__WORK TO BE COMPLETED__:
In the entries below, count the lines that hold the string "computer" and state only that count.

Items listed in a dataset
☆ ☆ ☆ ☆ ☆
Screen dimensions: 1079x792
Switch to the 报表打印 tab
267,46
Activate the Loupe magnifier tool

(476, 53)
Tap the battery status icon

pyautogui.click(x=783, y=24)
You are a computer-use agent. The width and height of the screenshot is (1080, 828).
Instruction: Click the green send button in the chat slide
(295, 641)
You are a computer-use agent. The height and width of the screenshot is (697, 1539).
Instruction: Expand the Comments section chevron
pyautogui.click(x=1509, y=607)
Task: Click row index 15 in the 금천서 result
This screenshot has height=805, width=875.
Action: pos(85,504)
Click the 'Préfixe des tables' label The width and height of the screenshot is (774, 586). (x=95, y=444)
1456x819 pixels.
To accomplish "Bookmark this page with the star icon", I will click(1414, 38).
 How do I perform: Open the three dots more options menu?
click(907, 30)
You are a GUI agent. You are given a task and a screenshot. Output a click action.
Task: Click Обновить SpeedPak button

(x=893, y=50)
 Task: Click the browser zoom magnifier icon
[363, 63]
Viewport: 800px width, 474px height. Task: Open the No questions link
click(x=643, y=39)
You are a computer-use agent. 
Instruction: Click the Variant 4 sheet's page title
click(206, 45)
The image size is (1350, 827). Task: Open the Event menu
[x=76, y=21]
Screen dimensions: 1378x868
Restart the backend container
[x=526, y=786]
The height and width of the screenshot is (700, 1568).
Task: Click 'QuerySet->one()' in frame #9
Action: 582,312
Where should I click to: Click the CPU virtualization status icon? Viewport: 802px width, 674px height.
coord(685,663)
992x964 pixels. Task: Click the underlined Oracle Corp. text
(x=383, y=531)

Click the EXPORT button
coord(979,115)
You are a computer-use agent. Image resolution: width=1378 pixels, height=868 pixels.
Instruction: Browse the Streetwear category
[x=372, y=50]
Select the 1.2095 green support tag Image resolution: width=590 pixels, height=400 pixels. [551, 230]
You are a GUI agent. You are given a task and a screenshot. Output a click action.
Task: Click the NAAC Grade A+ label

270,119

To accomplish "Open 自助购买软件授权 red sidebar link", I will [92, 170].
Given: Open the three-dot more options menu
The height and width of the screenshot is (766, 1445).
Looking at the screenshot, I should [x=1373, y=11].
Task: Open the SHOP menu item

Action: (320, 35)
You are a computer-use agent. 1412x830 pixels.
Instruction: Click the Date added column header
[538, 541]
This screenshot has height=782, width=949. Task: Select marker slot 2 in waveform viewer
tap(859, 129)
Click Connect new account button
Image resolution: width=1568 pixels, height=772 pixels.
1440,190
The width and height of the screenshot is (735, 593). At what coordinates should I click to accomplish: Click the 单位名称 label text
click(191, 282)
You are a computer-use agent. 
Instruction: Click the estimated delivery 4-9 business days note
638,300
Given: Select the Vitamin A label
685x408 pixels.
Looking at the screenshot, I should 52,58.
☆ ☆ ☆ ☆ ☆
__FINAL ANSWER__:
6